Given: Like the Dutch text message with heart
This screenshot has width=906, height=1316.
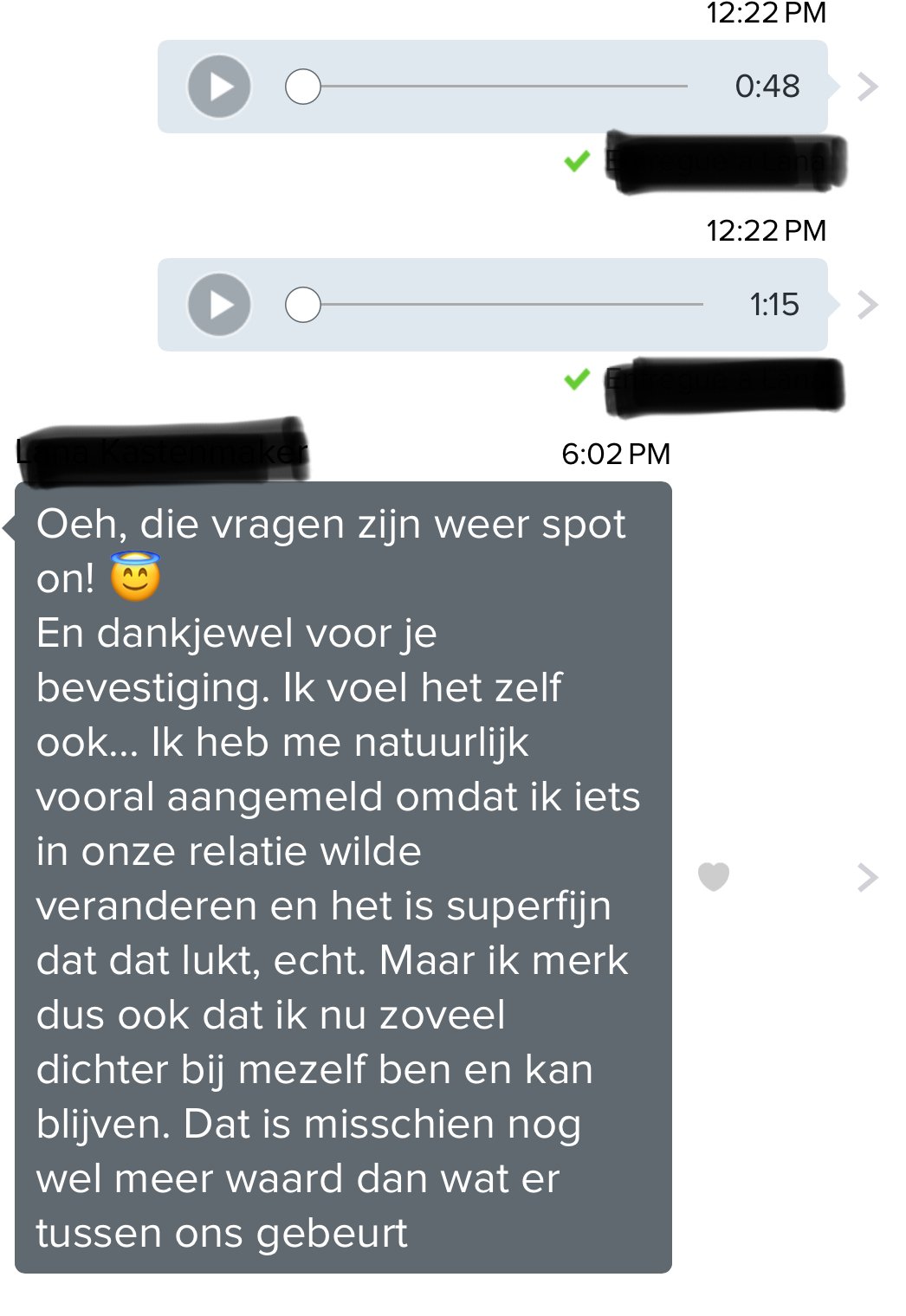Looking at the screenshot, I should click(714, 877).
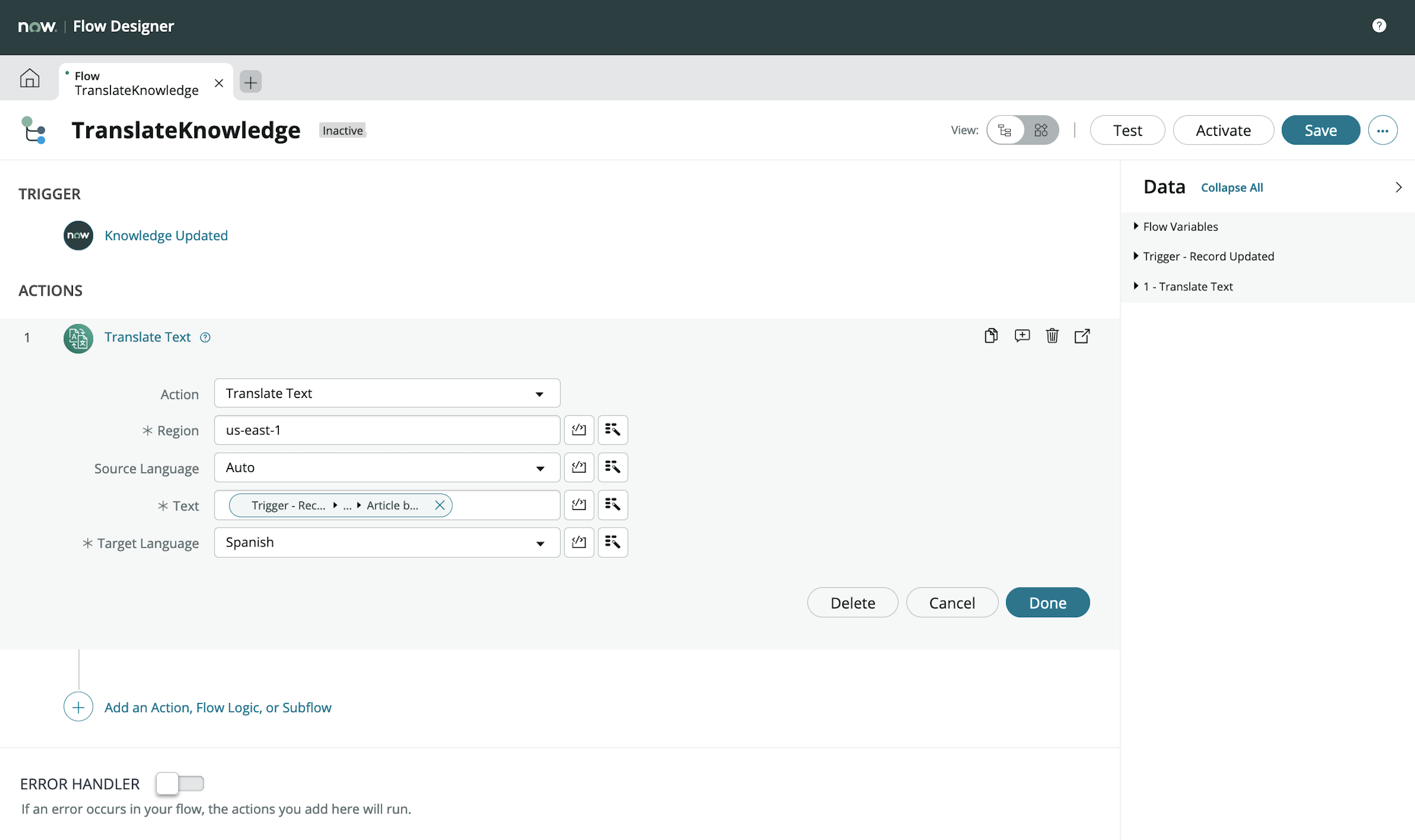This screenshot has width=1415, height=840.
Task: Open data pill picker for Text field
Action: coord(612,505)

◆ ◆ ◆ ◆ ◆

:: DIRECTION ::
Copy out every line of text in the data above word for word. Omit the pictures.

:: SOLUTION TO THE EXERCISE ::
Given: Like the Dutch text message with heart
This screenshot has width=906, height=1316.
Looking at the screenshot, I should click(714, 877).
This screenshot has width=1415, height=840.
Task: Open data pill picker for Text field
Action: coord(612,505)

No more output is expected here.